Walter Oltmann was born in Rustenburg at the foot of the Magaliesburg mountain range. His father worked as a civil servant and the family moved from one remote area of KwaZulu-Natal to the next. In this way, Oltmann was exposed to traditional cultural and craft practices, many of which involved the use of wire – which he continues to research and draw on in his artistic career today.

He completed his BAFA at the Pietermaritzburg campus of the University of Natal (now KwaZulu-Natal) (1978–1981), and graduated with his Master’s from the University of the Witwatersrand (Wits) (1985) – where he later worked as a Senior Lecturer in Fine Arts.

His sculptural output is comprised almost entirely of woven wire forms depicting natural phenomena – including animals, insects and fish – as well as hybrid, mutated forms which hover between human and animal, such as his famous Caterpillar Suit works. Alongside his three-dimensional works, Oltmann creates works on paper – working in pencil, ink and bleach – as well as print editions.

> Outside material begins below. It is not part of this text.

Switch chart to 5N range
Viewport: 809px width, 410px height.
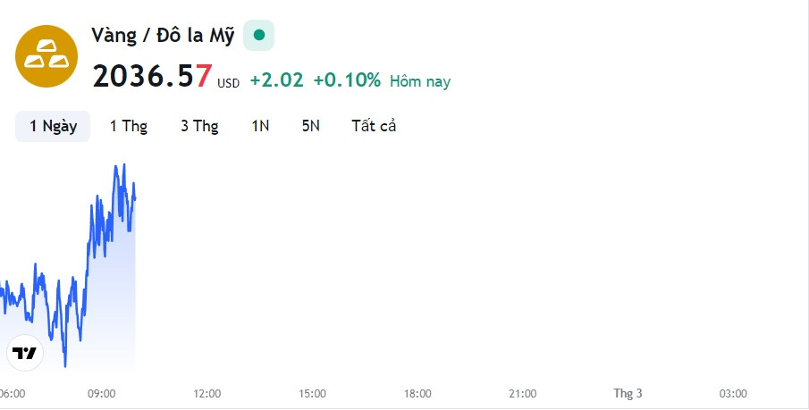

His two-dimensional works are closely related to his sculptures and echo the finely woven lines which characterise his wire forms.

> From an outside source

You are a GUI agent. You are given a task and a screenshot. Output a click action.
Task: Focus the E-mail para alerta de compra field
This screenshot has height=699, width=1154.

In 2001, Oltmann was awarded the Standard Bank Young Artist Award for Visual Arts and his solo exhibition travelled throughout South Africa. In 2014, the Standard Bank Gallery, Johannesburg hosted his solo show In the Weave which profiled three decades of his work.

Oltmann received the Claire & Edoardo Villa Will Trust’s Extraordinary Award for Sculpture in 2022, enabling him to produce an extensive body of work, undertaken in the Villa Legodi workshop at NIROX Sculpture Park, where the works were publicly shown. These works were also shown at the Norval Foundation in Cape Town as part of the exhibition Metamorphosis (November 2023 – November 2024), curated by Karel Nel and Ally Martinez.

Oltmann’s work is held in important collections locally and abroad, including at the Iziko South African National Gallery, Cape Town and the Seattle Art Museum, Washington.